#④買ってからが心配?~安全安心快適に"サイクリング"を楽しむヒント~


「サイクリングは楽しそうだけど、スポーツサイクルって買ってからのメンテナンスや手入れとかが大変そう...」そんな不安をお持ちの方も多いと思います。

「そんな事ないよ~」や「確かにけっこう大変!」といろんな意見がありますが、「誰から目線なのか?」や「何と比べてなのか?」がはっきりせず本当のところがどうなのかがイマイチ。

そこで、少しでも分かりやすく"なに"と比べて"どんな人"にとって"どんなもんなのか?"を書いていきます。



スポーツサイクルは"ママチャリ"と比べて"ママチャリと同じように乗れて、整備や手入れをほとんどしなくてよいと思っている人"にとっては"かなりめんどくさく手のかかる乗り物"です。


今回のタイトルは「買ってから」となってますが、実は最初の最初、自転車を購入するところからすでに大変です。

ママチャリなら"車輪のインチ"や"変速""色"などある程度限られたパターンの中から、自分が「あればいいな」や「こっちの方がいい」と思うものを選んで決めます。実用性重視で価格もそこまで高くないので、そんなに悩むこともないと思います。

ところがスポーツサイクルの場合、趣味として乗られる方が多く、価格もある程度以上するので、自分の気に入ったものを探そうと悩みだすときりがありません。知れば知るほどバリエーションも多く、いろんな意見もあって何がなんだか分からなくなります。

まだ買ってもないのにすでにめんどくさいです。

そんなこんなで、何とか気に入ったものが見つかって買ったとします。


「盗られますか?」

ママチャリではあまり心配することのないこの悩み。買って間のないうちは特に気になります。「お気に入りの自転車でカフェまでサイクリング&おいしいカプチーノでまったり」のつもりが、「外にとめた自転車が気になって全然まったりどころではなかった」ということにも。実際は、駐輪場所などを選んで施錠もしていればある程度予防はできます。


「空気は入れないとダメですか?」

入れましょう。ママチャリでも入れましょう。スポーツサイクルはママチャリよりもかなり頻繁に空気を入れる必要があります。「おっ、だいぶんペコペコになってきたな」となってから入れているようでは走りが鈍くなりタイヤやチューブも傷みますし、すぐにパンクしてしまいます。空気を入れるところの「かたち」もママチャリとは違い、そこでもひと手間かかります。


「お手入れはするほうがいいですか?」

スポーツサイクルのコンディションを保つためには、マメに手入れをするのが理想です。しなくてもそれなりに乗ることはできますが、せっかく軽快に乗れるのにもったいないです。乗る頻度や状況によって違いますが、汚れなどがたまったひどい状態になってからするより、ちょっと汚れた時になるべく早めに手入れをする方が結果は楽でコンディションも良く保てます。というのが理想ですが、やっぱりめんどくさいと思います。


「雑に扱うと壊れますか?」

思っているほど壊れないかもしれませんが、意外にすぐ壊れるかもしれません。ママチャリを普段どれくらい雑に扱っているかによりますが、「ガシャーン」が当たり前みたいな感じで扱うと、どんどん壊れたり調子が悪くなると思います。自分は気を付けていても、駐輪所などで他の自転車に当てられてしまうということもあります。

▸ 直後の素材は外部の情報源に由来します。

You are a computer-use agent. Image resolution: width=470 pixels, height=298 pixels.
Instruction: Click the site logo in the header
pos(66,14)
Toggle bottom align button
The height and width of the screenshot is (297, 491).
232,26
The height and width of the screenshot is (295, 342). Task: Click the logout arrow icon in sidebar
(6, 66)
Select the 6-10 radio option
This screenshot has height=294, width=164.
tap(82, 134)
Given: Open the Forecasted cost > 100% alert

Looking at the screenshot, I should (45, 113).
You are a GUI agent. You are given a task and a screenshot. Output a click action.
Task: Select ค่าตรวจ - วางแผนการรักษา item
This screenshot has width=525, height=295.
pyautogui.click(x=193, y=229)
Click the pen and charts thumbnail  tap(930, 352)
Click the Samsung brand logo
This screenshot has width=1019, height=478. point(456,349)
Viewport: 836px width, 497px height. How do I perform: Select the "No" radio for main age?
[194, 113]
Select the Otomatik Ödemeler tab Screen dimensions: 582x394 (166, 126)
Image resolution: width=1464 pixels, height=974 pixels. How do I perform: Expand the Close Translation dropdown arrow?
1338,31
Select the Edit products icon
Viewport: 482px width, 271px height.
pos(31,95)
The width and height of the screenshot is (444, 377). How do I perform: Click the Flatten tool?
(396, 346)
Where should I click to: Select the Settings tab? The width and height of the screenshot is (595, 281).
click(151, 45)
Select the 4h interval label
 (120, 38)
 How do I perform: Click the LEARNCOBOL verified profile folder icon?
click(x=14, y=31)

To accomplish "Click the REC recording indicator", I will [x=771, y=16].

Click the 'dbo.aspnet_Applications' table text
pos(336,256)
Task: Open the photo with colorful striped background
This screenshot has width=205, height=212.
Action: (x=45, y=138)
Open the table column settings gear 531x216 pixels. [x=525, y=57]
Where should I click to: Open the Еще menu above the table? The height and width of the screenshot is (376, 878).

「パンクの修理ってみなさんご自分でされるんですか?」

みなさんではありませんが、ご自分でされる方が多いです。街中以外のいろんなところにサイクリングに行くようになると、近くに自転車店のないような場所がほとんどです。パンクはどうしても起こり得るものなので、その時に自分で出来るか出来ないかは大きな違いになります。ひとりではなく誰かと一緒に走っている場合は助けてもらえる可能性もありますし、修理の装備さえあれば通りがかりの親切な人が助けてくれるかもしれません。でもいつもなんとかなるとは限らないので、自分で出来るようになるのはとても大切です。

ただやはりある程度の力や慣れが必要なので、全ての人が出来るようになるのは難しいかな~とも思います。どうしようもない場合はタクシーに乗せてもらうなどの手段もあります。


「まだ他にも何かありますか?」

あります。例えば変速。これも乗っていると微妙に調子が悪くなって、ギアが「スパッ」と変わりにくくなってきます。ブレーキも乗っているとだんだんフィーリングが変わってきます。ママチャリでも同じですが、スポーツサイクルではよりスポーティにスピードを出して走る事が多いので、シビアに調整をした方が気持ちよく乗れます。どちらも大がかりな調整は必要なく、ちょっとした調整で大丈夫ですが、ご自分でというのはなかなかかもしれません。

他にも細かいところでメンテナンスが必要だったり、ある程度乗り込んでいくと必要になる整備もあります。やはり、スポーツサイクルの性能を発揮して調子良く乗ろうと思うと、それなりの配慮と手間がかかります。


いかがでしょうか?

"とてもじゃないけど自分には無理!"なのか?"なんとか自分にもできそう!"なのか?

さんざんいろんなことを書いてから最後にこう言うのも何なんですが...

できるだけご自分で手入れの方法や最低限の修理を覚えてもらうのが理想ですが、それが苦手でも「"サイクリング"を楽しみたい!」という思いがあれば、何とかなると思います。周りの人たちが助けてくれたり、もちろんウチのような店を頼ってもらえば出来る限りのサポートをさせてもらいます。本当の目的は「"サイクリング"を楽しむこと」で「手入れの方法や修理を覚えること」ではないので!。